=== Aim of the task ===
Beginning with the line that contains "Where should I", print each line to the end of the data exactly. Omit the pictures.

[Pixel coordinate grounding data]
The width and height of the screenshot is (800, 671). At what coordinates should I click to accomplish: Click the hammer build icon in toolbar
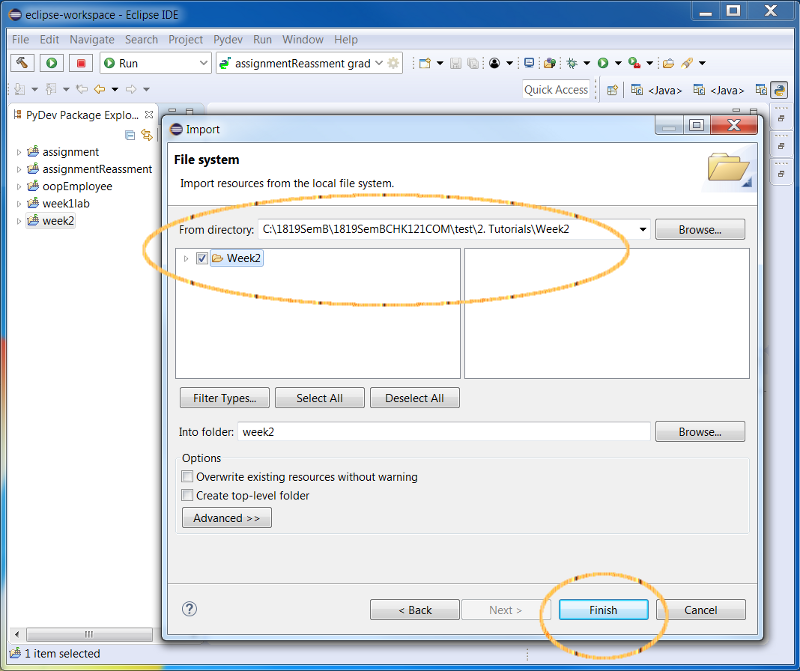tap(23, 63)
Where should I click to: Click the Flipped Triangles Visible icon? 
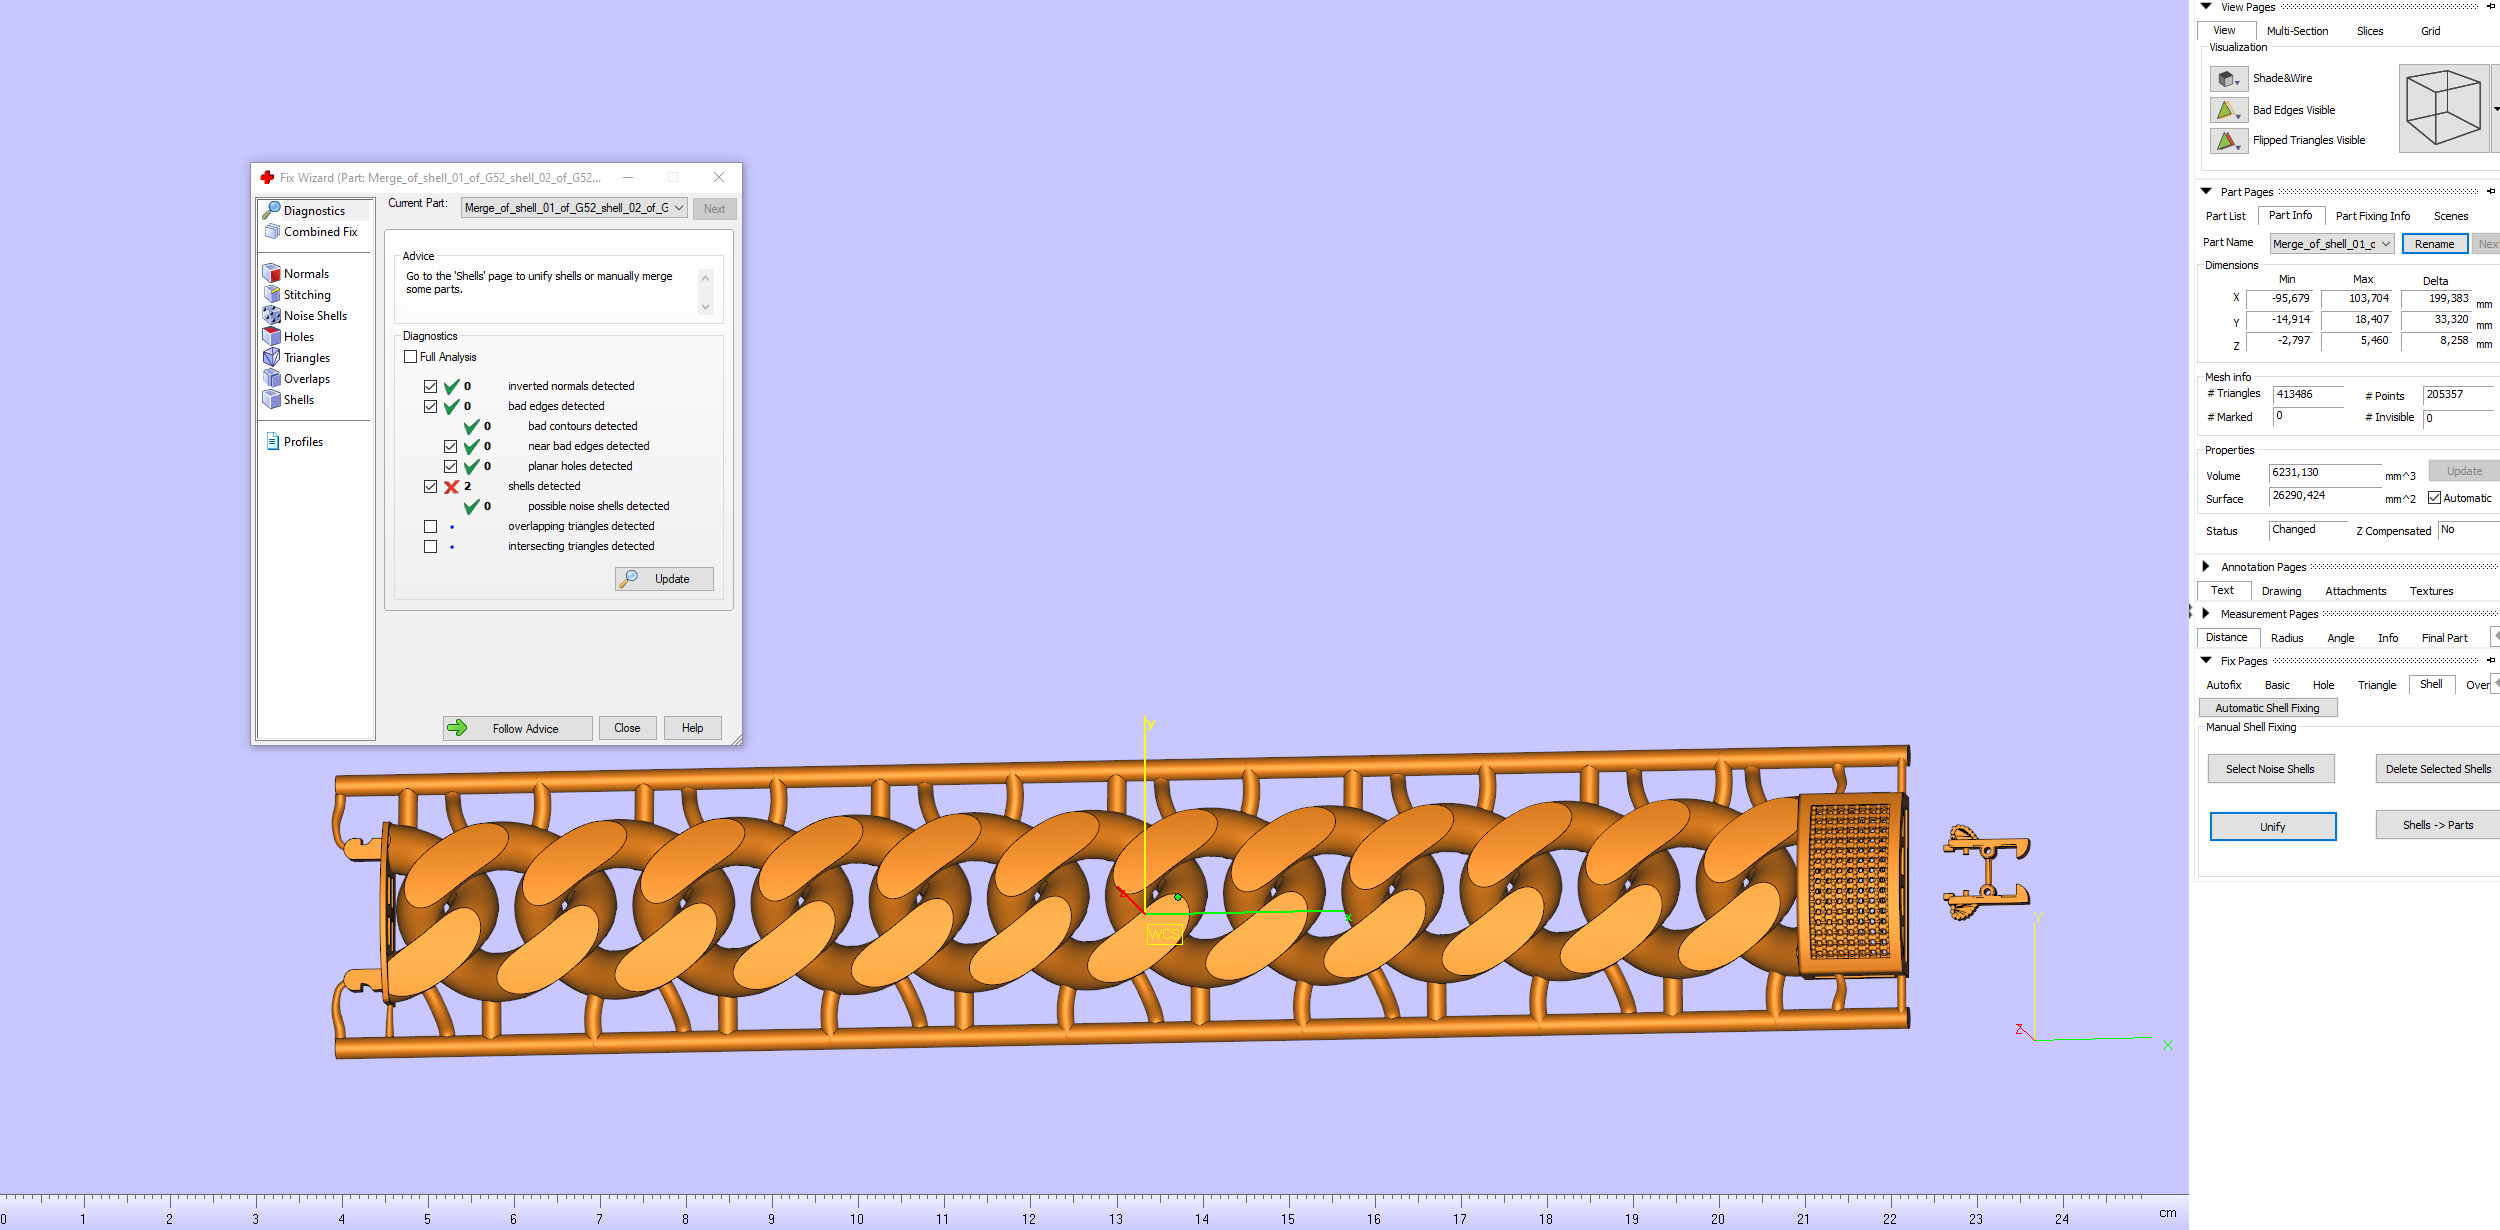(x=2228, y=141)
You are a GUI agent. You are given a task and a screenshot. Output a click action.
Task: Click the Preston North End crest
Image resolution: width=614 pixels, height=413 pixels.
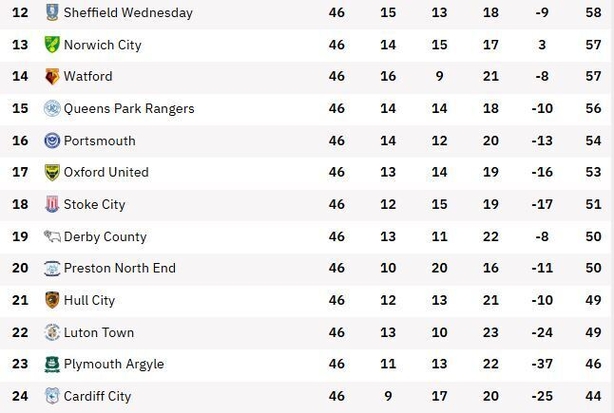click(52, 269)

=== Answer to the exercise ===
Where should I click to: Click the Flipped Triangles Visible icon? 
(x=2228, y=141)
You are a GUI agent. You are given a task and a screenshot. Output a click action.
Task: Click the Preston North End crest
Image resolution: width=614 pixels, height=413 pixels.
click(52, 269)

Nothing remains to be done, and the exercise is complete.